Shuggery sidled up to me. “Walker Evans was here the other day— the Walker Evans. Know what he said? Tell her, Iris.”
Iris said, “You.”
“He said, ‘These are classics. I don’t care who took them or how it happened, but this is art — it is experience. This photographer has broken the code and instead of simplifying it has translated the message into the calligraphy of art. Shapes, and beneath the shapes an intelligent pattern, and beneath that, flesh and blood — and behind it all, truth. It is pictorial language, the mirror we all have to pass through to see the world as it is. I will walk out of here a different man. Everyone who sees this will be affected. It is the highest art — the kind that changes your life. Nothing will look the same after this — the world will have a light in it that wasn’t there before. A light, and of course a shadow. It helps me to understand religious art, it makes me want to get down on my knees.’ That’s what he said. Walker Evans.”
Music to my ears, exactly what I had intended, if a bit florid in the retelling. But all I said was, “Sounds to me like he was having an art attack.”
Umlah said, “A hundred apiece for these four?”

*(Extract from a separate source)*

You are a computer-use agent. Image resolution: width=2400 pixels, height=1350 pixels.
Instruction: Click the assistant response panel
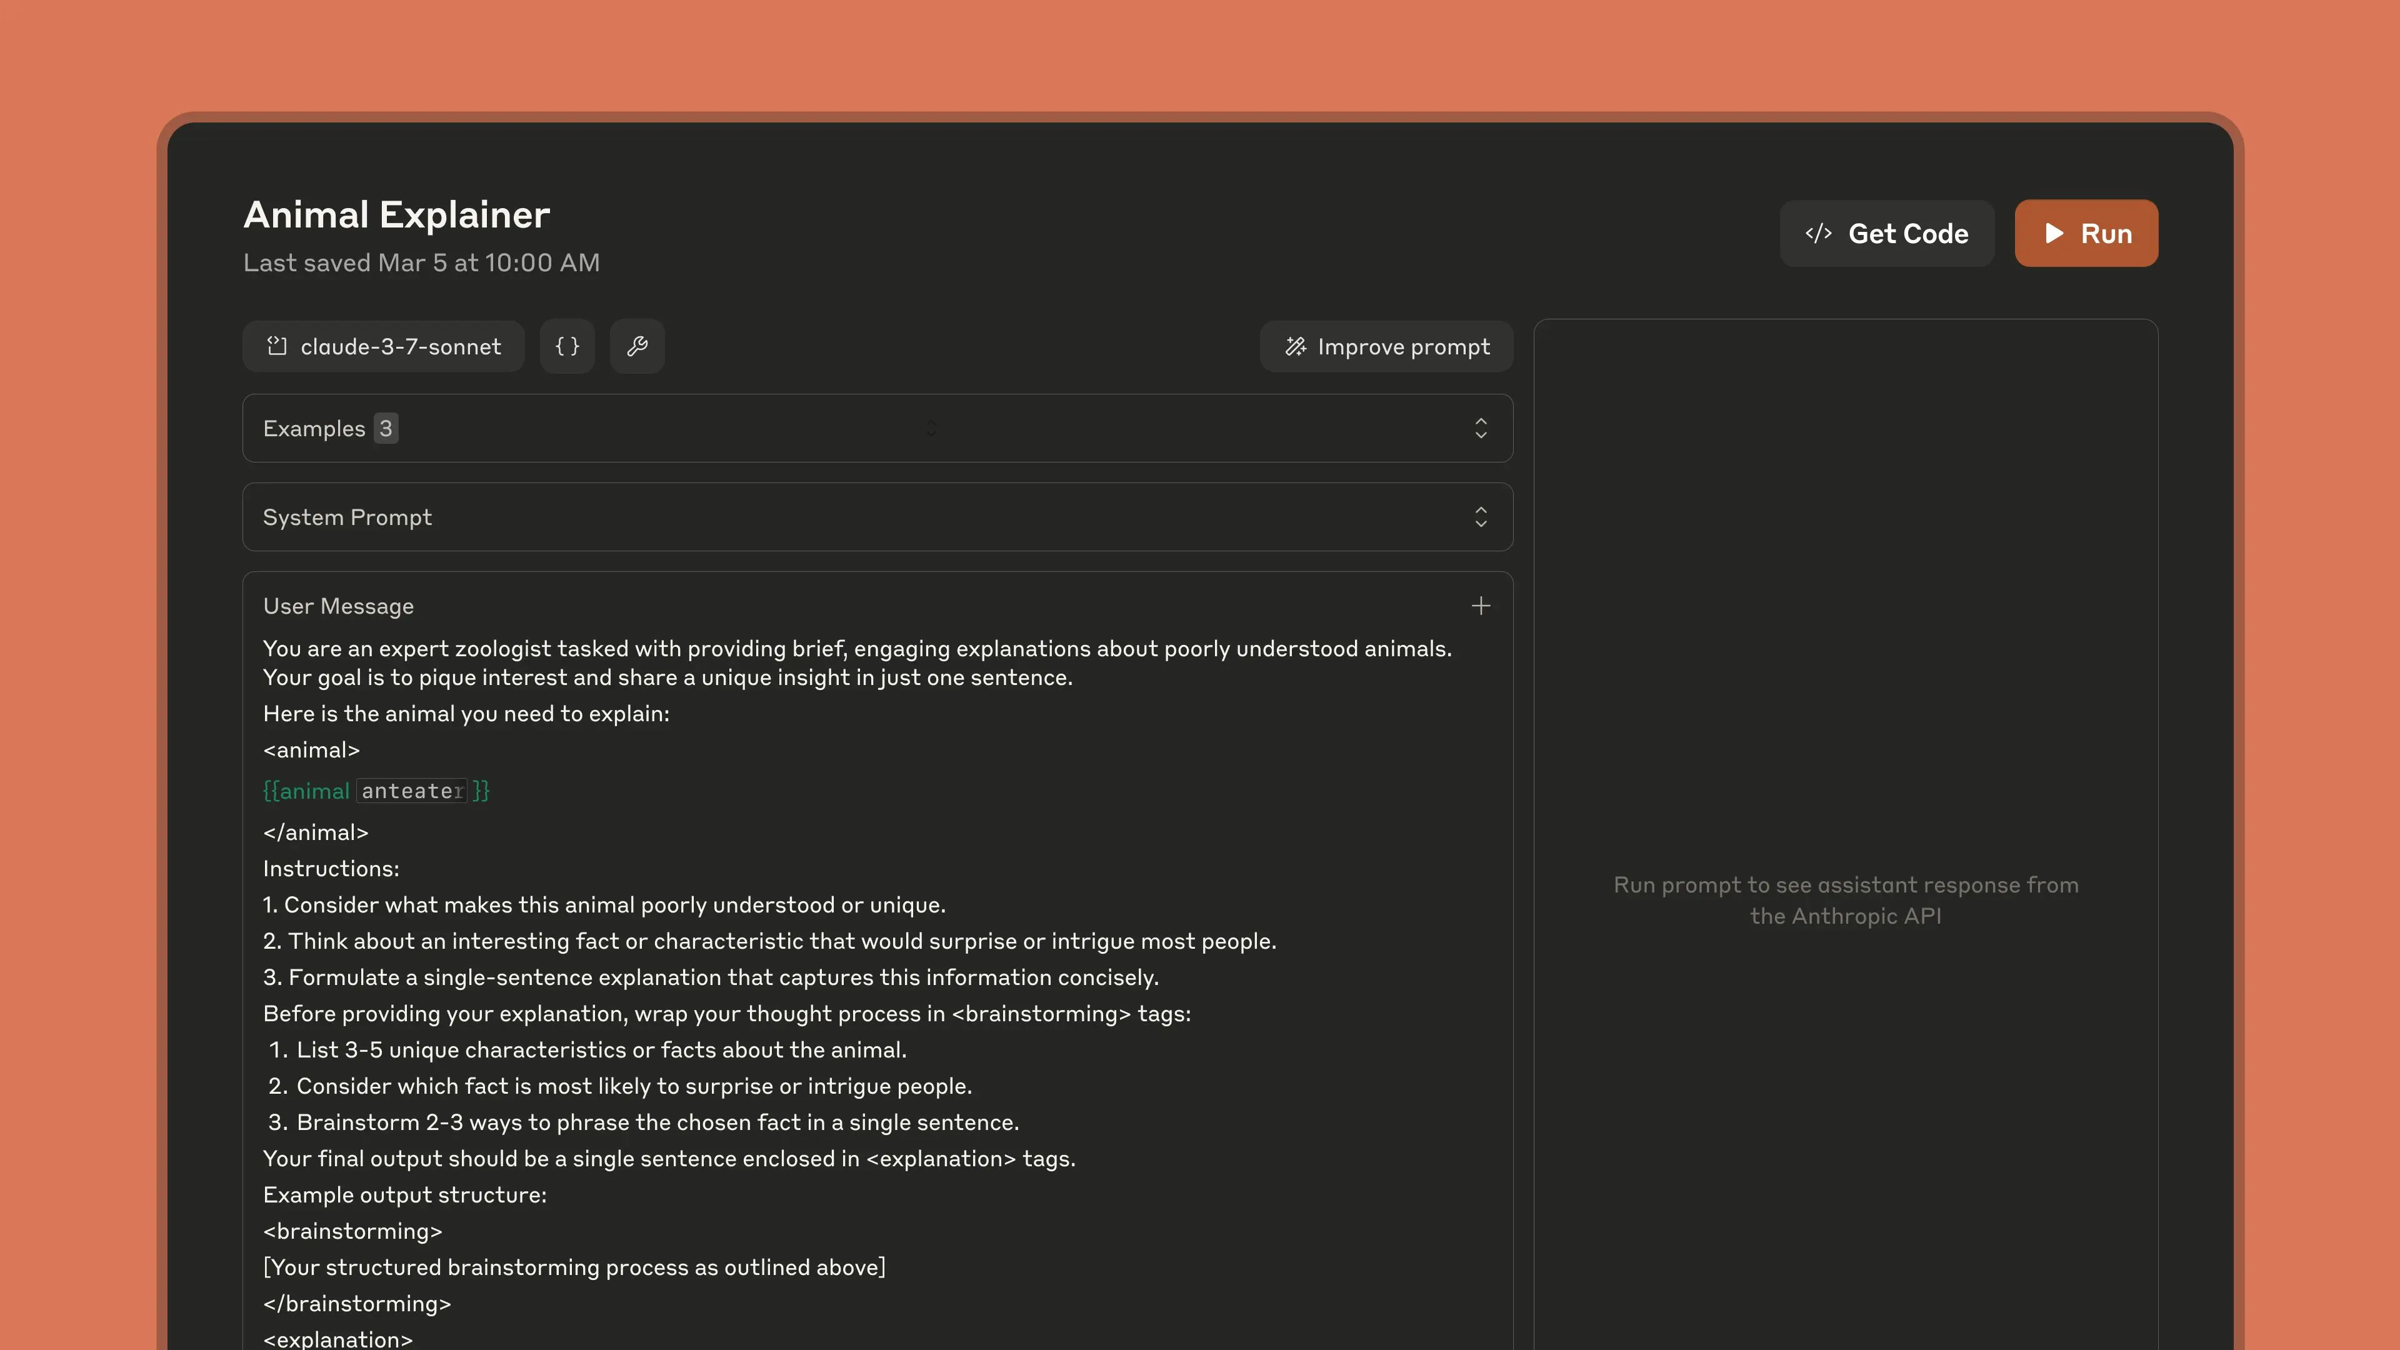[1846, 899]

“You bet.” And to Shuggery: “I think Walker was pulling your leg.”
“She thinks Walker was pulling my leg,” he said.
“All those arts. Arts and flowers. Art strings. Art and soul. Bleeding art. He gave you the business. The world’s the same, more or less,” I said. “Ain’t it? Besides, Walker Evans is employed by the Farm Security Administration, They pay him to say things like that.”

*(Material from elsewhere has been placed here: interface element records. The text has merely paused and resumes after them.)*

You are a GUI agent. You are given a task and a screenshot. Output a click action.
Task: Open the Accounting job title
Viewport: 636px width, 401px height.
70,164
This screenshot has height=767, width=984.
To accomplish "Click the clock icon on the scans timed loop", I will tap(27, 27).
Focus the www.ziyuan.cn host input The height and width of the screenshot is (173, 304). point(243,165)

Umlah said, “From here to the fire alarm on that wall, all sixties.”
“You’re the boss,” I said. I heard him hungrily licking the labels and I thought: I’ll never take another picture in this condition — it’s money in the bank.

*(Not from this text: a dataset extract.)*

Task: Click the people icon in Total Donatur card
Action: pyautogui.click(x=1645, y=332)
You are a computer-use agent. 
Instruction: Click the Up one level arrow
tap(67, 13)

“They’re as timeless as paintings,” said Iris. “That’s what he was really saying.”
“Shit and derision,” I said. “That’s a silly comparison. People are always saying that, but what’s so great about paintings? Paintings look so confounded wet to me, as if you’d get sticky stuff on your fingers if you touched them — ketchup, axle grease, marmalade and jam. I’m not talking about your Van Goghs and your Rembrandts, though some of those Van Goghs drip like crazy and I’ve seen Rembrandts that look like melted cheese on burned toast. But this modern junk! Rotting candy, discombobulated people, Cubists with rulers! They’re decorations, aren’t they? They’re supposed to match the color scheme in your breakfast nook. Don’t talk to me about Steichen — I know he’s a painter, too, but if his house caught fire you can bet your bottom dollar he’d come rushing out with an armload of his own negatives. Look, paintings are for museums — museums are just churches, all that tiptoeing around, everyone whispering. Or the decoration angle—‘Let’s brighten up that corner with a nice blue Winslow Homer’—that sort of thing.”